- Required task
Rewrite everything from the entry containing "How do I perform: Expand" down to the end of the entries, changing "chevron" to "arrow" and leaving all else unchanged.

- Extracted information

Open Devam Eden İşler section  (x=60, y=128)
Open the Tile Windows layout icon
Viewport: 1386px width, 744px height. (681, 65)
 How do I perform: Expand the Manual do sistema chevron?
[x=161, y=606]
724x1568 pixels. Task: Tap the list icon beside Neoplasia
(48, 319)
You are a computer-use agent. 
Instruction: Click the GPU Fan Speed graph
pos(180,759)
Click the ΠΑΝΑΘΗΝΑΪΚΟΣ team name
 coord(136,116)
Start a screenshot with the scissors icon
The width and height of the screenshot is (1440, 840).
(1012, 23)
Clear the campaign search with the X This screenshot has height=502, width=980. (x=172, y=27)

- Written response
 How do I perform: Expand the Manual do sistema arrow?
[x=161, y=606]
724x1568 pixels. Task: Tap the list icon beside Neoplasia
(48, 319)
You are a computer-use agent. 
Instruction: Click the GPU Fan Speed graph
pos(180,759)
Click the ΠΑΝΑΘΗΝΑΪΚΟΣ team name
 coord(136,116)
Start a screenshot with the scissors icon
The width and height of the screenshot is (1440, 840).
(1012, 23)
Clear the campaign search with the X This screenshot has height=502, width=980. (x=172, y=27)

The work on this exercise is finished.